Capture the disagreement in the final report.

Step 6: FP triage (NVD-handled software)

If nvdvuln reproduces the bad CVE, narrow the cause:

• Wrong CPE generated (e.g. vendor=apple, product=icloud matched against a Windows host) — open server/vulnerabilities/nvd/cpe_matching_rules.go and propose a rule in GetKnownNVDBugRules.
• Wrong vendor/product mapping — edit server/vulnerabilities/nvd/cpe_translations.json in this repo. The matching logic lives in cpe_translations.go. Note: running Fleet servers pull this file from github.com/fleetdm/nvd releases, which is republished from the in-repo source daily — the edit lands here, not in fleetdm/nvd.
• sanitize stripping the wrong substring — open server/vulnerabilities/nvd/sanitize.go, look at sanitizeSoftwareName and productVariations. Reason about why the variation set landed on the wrong product.
• Detail query producing the wrong row — open server/service/osquery_utils/queries.go and check SoftwareOverrideMatch for the platform. macOS Firefox is the canonical example.
• NVD upstream data is wrong (confirmed in step 5) — feed override at server/vulnerabilities/nvd/tools/cvefeed/dictionary.go (Override()) and OverrideVuln in vuln.go.

Step 7: FP triage (non-NVD sources)

• Provided information:
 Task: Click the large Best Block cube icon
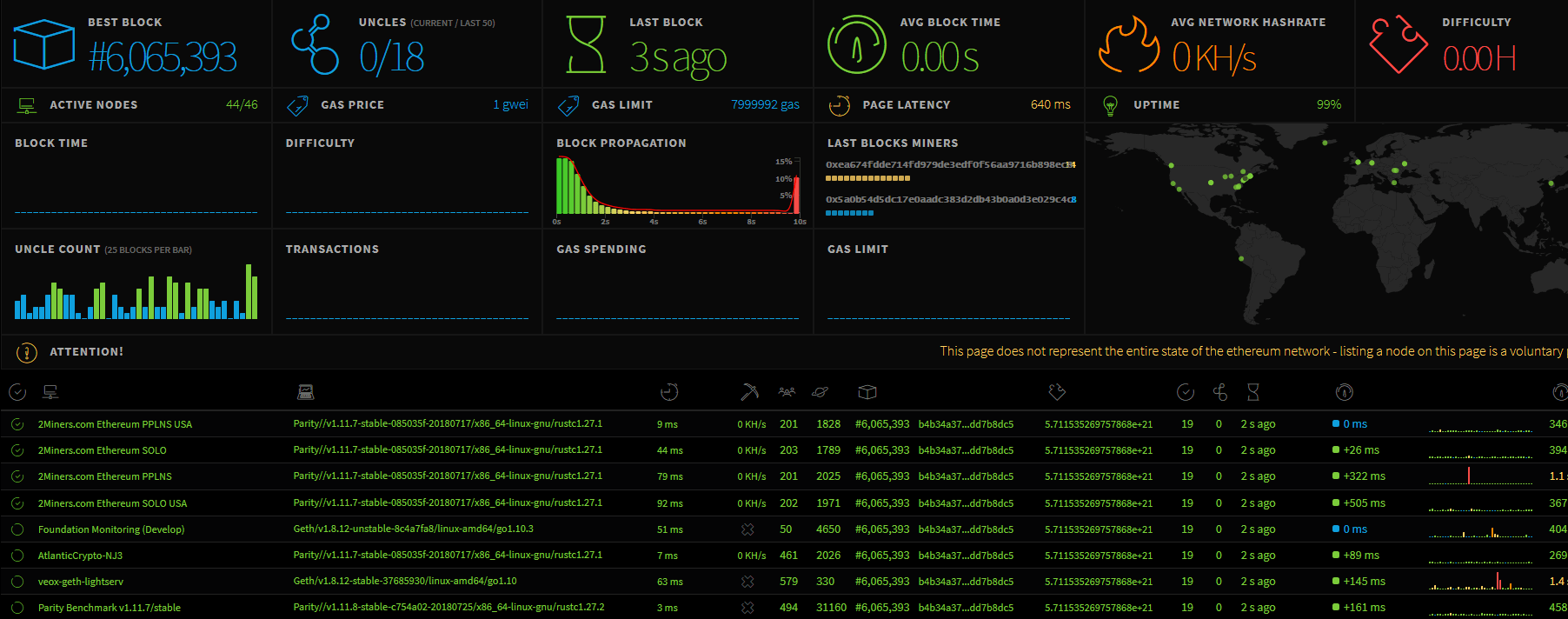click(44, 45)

---

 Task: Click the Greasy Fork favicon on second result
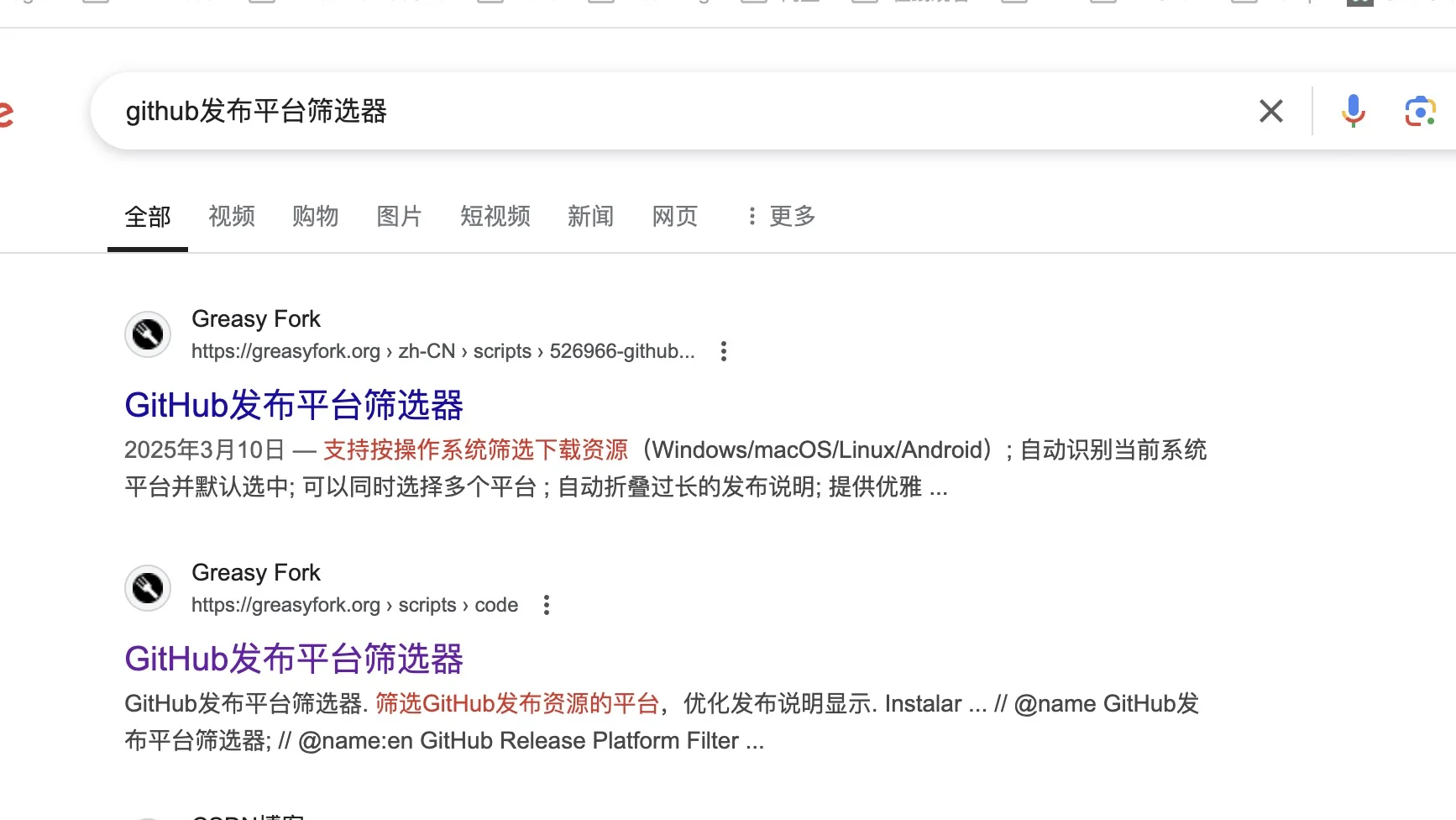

• Short task 1:
According to the false-positive triage steps, which file do you edit when the vendor/product mapping is wrong?
• Short task 2:
Carry on the false-positive triage steps from their last line.

• Written answer 1:
server/vulnerabilities/nvd/cpe_translations.json, in this repo.

• Written answer 2:
No nvdvuln. Read the analyzer and the local feed for the relevant source:

• OSV — server/vulnerabilities/osv/analyzer.go. Local feed: /tmp/vulndbs/osv-{ubuntu,rhel}-*.json.gz (zcat to inspect). Cross-check against https://api.osv.dev/v1/vulns/<CVE-ID>.
• OVAL — server/vulnerabilities/oval/. Local feed: /tmp/vulndbs/fleet_oval_*.json. Cross-check the upstream OVAL definition for the distro version.
• goval-dictionary — server/vulnerabilities/goval_dictionary/analyzer.go. Local DB: /tmp/vulndbs/fleet_goval_dictionary_*.sqlite3 (sqlite3 CLI).
• MSRC — server/vulnerabilities/msrc/analyzer.go. Local artifacts: /tmp/vulndbs/fleet_msrc_*.json. Cross-check https://msrc.microsoft.com/update-guide/vulnerability/<CVE-ID>.
• macoffice / winoffice — release-notes JSON in /tmp/vulndbs/macoffice/ or winoffice/. Cross-check Microsoft's Office release notes pages.

Step 8: FN triage

"Fleet missed CVE-X on software Y." Walk the funnel in order:

1. Is the software being collected? Inspect the relevant detail query in server/service/osquery_utils/queries.go. Confirm rows reach host_software_installed_paths.
2. Is a CPE generated? Run nvdvuln Mode 1 — does it report Matched CPE? If not, the gap is upstream of CVE matching.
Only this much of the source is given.